What you will do
Repeat the entries that appear below, exactly as they are given.

[Dataset entries]
-----
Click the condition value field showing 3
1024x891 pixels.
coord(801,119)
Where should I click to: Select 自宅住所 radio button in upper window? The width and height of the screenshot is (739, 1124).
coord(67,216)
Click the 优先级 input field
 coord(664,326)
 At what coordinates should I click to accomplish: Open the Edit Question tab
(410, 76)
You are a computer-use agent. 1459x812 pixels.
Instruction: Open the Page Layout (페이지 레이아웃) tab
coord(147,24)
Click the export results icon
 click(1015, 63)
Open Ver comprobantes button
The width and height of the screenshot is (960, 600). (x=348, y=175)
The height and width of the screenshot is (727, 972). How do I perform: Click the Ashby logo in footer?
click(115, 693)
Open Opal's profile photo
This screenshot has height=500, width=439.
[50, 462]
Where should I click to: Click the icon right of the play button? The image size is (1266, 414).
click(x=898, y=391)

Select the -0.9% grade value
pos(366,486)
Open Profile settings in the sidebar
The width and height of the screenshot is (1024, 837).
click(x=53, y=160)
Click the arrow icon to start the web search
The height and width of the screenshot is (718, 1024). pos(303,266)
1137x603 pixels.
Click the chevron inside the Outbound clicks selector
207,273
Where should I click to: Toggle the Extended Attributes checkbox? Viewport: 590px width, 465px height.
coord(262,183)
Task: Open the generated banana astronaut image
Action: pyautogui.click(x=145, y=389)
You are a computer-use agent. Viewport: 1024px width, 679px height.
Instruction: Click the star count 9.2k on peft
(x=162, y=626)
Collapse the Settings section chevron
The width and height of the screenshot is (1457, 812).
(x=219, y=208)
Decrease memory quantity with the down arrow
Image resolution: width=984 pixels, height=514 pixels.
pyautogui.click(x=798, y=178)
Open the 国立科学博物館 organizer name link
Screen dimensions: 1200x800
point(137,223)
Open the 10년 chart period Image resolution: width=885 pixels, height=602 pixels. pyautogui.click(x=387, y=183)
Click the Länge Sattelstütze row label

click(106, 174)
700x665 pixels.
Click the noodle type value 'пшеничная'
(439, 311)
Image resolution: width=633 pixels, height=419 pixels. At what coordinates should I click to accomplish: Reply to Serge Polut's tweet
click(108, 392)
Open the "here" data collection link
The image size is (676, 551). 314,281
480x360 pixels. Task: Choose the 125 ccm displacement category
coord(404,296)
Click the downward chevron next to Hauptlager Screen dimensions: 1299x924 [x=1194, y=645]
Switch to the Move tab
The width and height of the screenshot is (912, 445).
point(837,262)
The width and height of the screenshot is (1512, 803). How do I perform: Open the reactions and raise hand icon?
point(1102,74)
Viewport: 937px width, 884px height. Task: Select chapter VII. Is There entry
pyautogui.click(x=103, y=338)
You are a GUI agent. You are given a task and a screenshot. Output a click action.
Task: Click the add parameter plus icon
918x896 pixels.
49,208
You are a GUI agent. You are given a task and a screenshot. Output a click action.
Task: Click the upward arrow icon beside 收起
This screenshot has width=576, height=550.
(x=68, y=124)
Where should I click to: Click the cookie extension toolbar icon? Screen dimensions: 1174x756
-----
Result
Click the condition value field showing 3
1024x891 pixels.
coord(801,119)
Where should I click to: Select 自宅住所 radio button in upper window? The width and height of the screenshot is (739, 1124).
coord(67,216)
Click the 优先级 input field
 coord(664,326)
 At what coordinates should I click to accomplish: Open the Edit Question tab
(410, 76)
You are a computer-use agent. 1459x812 pixels.
Instruction: Open the Page Layout (페이지 레이아웃) tab
coord(147,24)
Click the export results icon
 click(1015, 63)
Open Ver comprobantes button
The width and height of the screenshot is (960, 600). (x=348, y=175)
The height and width of the screenshot is (727, 972). How do I perform: Click the Ashby logo in footer?
click(115, 693)
Open Opal's profile photo
This screenshot has height=500, width=439.
[50, 462]
Where should I click to: Click the icon right of the play button? The image size is (1266, 414).
click(x=898, y=391)

Select the -0.9% grade value
pos(366,486)
Open Profile settings in the sidebar
The width and height of the screenshot is (1024, 837).
click(x=53, y=160)
Click the arrow icon to start the web search
The height and width of the screenshot is (718, 1024). pos(303,266)
1137x603 pixels.
Click the chevron inside the Outbound clicks selector
207,273
Where should I click to: Toggle the Extended Attributes checkbox? Viewport: 590px width, 465px height.
coord(262,183)
Task: Open the generated banana astronaut image
Action: pyautogui.click(x=145, y=389)
You are a computer-use agent. Viewport: 1024px width, 679px height.
Instruction: Click the star count 9.2k on peft
(x=162, y=626)
Collapse the Settings section chevron
The width and height of the screenshot is (1457, 812).
(x=219, y=208)
Decrease memory quantity with the down arrow
Image resolution: width=984 pixels, height=514 pixels.
pyautogui.click(x=798, y=178)
Open the 国立科学博物館 organizer name link
Screen dimensions: 1200x800
point(137,223)
Open the 10년 chart period Image resolution: width=885 pixels, height=602 pixels. pyautogui.click(x=387, y=183)
Click the Länge Sattelstütze row label

click(106, 174)
700x665 pixels.
Click the noodle type value 'пшеничная'
(439, 311)
Image resolution: width=633 pixels, height=419 pixels. At what coordinates should I click to accomplish: Reply to Serge Polut's tweet
click(108, 392)
Open the "here" data collection link
The image size is (676, 551). 314,281
480x360 pixels. Task: Choose the 125 ccm displacement category
coord(404,296)
Click the downward chevron next to Hauptlager Screen dimensions: 1299x924 [x=1194, y=645]
Switch to the Move tab
The width and height of the screenshot is (912, 445).
point(837,262)
The width and height of the screenshot is (1512, 803). How do I perform: Open the reactions and raise hand icon?
point(1102,74)
Viewport: 937px width, 884px height. Task: Select chapter VII. Is There entry
pyautogui.click(x=103, y=338)
You are a GUI agent. You are given a task and a screenshot. Output a click action.
Task: Click the add parameter plus icon
918x896 pixels.
49,208
You are a GUI agent. You are given a task and a screenshot. Output a click action.
Task: Click the upward arrow icon beside 收起
This screenshot has width=576, height=550.
(x=68, y=124)
Where should I click to: Click the cookie extension toolbar icon? Screen dimensions: 1174x756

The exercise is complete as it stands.